I asked this back in March/April and am now struggling with multiple people inquiring for a Tuesday - NYE - at my reduced weekday rate and not reading the body of the description of the listing where I stated that NYE is 2x’s the hourly rate. I have had three inquiries balk at the premium rate and not follow through because they spent time using the drop down calculator and saw a price that they were comfortable with. I thought about putting it in Add-Ons but I don’t think that will work either because people skip that if they don’t want any “Add-Ons”.
This is additional feedback on this topic.
Hi Diana, it is definitely frustrating that people don’t read. I host a lot of parties, but I have not hosted NYE yet. I get inquiries but typically pass, as there is plenty of potential for problems. It’s one night where the amateurs love to over-consume, and I don’t need that. And I like to have people out of the space by midnight to help ensure they don’t disturb my neighbors.
I especially would not book anyone at a low rate, as any group of knuckleheads can scape together a few hundred dollars to cut loose in somebody else’s space. But even at a premium fee you can get troublemakers, so as always, it’s all about getting a feel for the people and figuring out if you can trust them to behave.
One option would be to put your note about the NYE rate at the very beginning of your listing description. And instead of saying 2x, state the actual dollar amount. Something like:
NOTE: The New Year’s Eve rental rate is $250 per hour, with a 5-hour minimum.
Naturally, insert the values that work for you, and good luck!
Thanks Brad, I’m in a part of town that is “party central” so I am open on NYE either way. Private parties are usually the way to go for me because the general public is a total mess and I can’t close because it’s my top income generator for the year.
I put my NYE info at the top in CAPS hoping it would work but even people who have used Peerspace regularly, like the guy I just had a meeting with, rely on the drop down calculations for their information. And then when I clarify I get rejections. I don’t want to get stuck with having to open to the public again and this is where this is headed because everyone is making their decisions this weekend.
I’m pretty frustrated that Peerspace hasn’t been able to adjust this and not sure it’s the right platform for me because now I have people inquiring and receiving different information than I would have given them directly. And if I block that night out so I can field inquiries internally, anyone who is familiar with the platform is going to assume I’m already booked. I’m also going to lose anyone doing a basic Google search for event spaces because they may be directed to Peerspace and they may not bother to email me.
I was scolded in the community for having “low rates” and undercutting the process but I charge what I charge on Tuesdays. It’s fairly standard for a Tuesday here. I’m not going to make all my Tuesdays the premium NYE rate to avoid this because then I’ll lose my Tuesday possibilities too.
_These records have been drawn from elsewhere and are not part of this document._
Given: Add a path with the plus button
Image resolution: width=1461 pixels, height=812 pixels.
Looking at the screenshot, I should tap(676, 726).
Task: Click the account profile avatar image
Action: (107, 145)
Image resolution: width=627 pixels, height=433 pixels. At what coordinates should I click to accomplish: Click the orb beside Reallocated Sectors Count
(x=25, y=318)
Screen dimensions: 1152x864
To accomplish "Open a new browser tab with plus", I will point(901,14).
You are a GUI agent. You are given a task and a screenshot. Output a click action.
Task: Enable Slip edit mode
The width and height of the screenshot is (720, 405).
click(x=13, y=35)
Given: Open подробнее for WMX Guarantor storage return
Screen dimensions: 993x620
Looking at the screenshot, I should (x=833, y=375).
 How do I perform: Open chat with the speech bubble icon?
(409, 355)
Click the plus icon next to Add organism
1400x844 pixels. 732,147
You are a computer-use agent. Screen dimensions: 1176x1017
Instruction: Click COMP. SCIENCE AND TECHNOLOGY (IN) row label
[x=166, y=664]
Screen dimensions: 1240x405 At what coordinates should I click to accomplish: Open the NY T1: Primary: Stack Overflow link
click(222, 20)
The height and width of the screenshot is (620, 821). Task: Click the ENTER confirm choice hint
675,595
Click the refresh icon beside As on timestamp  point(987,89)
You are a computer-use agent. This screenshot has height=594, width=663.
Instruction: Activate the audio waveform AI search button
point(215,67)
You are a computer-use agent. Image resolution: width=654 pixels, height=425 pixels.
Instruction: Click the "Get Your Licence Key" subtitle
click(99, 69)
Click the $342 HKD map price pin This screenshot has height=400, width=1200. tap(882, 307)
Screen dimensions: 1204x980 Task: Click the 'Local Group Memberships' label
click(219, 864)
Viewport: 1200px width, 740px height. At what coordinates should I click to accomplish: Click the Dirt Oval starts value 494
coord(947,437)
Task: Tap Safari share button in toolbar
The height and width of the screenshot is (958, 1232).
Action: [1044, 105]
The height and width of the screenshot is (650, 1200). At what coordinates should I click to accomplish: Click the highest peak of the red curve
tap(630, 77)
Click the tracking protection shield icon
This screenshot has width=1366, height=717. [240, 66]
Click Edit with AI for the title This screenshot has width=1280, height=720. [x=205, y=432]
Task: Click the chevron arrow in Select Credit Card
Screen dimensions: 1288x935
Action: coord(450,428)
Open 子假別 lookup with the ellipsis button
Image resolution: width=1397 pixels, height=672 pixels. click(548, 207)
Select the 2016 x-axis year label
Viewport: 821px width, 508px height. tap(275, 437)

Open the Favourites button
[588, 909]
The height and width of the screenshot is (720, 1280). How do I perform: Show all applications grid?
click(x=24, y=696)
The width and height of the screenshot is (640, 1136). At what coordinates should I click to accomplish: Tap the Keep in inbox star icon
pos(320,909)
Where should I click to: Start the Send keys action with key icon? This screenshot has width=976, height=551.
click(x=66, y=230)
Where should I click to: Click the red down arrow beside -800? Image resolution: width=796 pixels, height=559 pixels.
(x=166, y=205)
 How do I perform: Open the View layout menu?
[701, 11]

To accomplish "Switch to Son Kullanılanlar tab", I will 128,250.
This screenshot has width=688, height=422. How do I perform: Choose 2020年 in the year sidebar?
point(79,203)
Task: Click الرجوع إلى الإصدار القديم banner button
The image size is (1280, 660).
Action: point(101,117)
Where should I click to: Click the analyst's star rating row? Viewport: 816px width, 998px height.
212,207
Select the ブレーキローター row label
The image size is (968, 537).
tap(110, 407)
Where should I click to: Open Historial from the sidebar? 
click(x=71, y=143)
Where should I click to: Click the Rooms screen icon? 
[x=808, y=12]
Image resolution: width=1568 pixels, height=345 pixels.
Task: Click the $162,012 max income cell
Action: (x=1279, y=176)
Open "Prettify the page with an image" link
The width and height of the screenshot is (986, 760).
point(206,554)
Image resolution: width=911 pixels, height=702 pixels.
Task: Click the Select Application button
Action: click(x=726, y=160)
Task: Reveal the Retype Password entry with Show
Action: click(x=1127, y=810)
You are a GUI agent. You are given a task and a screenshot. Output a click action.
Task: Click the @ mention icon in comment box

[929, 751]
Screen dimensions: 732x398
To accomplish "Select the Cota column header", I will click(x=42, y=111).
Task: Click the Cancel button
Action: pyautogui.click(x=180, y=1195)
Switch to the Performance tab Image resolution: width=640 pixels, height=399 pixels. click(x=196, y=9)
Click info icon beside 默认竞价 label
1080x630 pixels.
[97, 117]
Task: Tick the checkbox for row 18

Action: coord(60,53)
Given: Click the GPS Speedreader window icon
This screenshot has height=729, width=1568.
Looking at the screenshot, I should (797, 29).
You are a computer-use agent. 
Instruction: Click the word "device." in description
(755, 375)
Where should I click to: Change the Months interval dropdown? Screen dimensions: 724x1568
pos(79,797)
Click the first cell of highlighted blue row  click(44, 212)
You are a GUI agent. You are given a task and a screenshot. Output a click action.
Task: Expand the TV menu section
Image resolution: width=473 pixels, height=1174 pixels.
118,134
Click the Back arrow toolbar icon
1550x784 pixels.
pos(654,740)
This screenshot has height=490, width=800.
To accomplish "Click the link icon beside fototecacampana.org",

I’m really at a loss and this is creating a lot of confusion that I was hoping someone would address. I presume the same thing is going to happen next year or any year NYE falls on a weeknight. I’m probably in the minority here. I’d love to hear other people’s input who are in a similar situation.
That is frustrating Diana. It is interesting how we each have such varied spaces in unique circumstances. Would you mind sharing the link to your listing here?
It has been such a help that Peerspace has added the ability to adjust fees automatically by day, time of day, and number of attendees. If more people can weigh in and stress its importance, hopefully Peerspace can make holiday pricing a priority (holidays, or any user-specified premium date).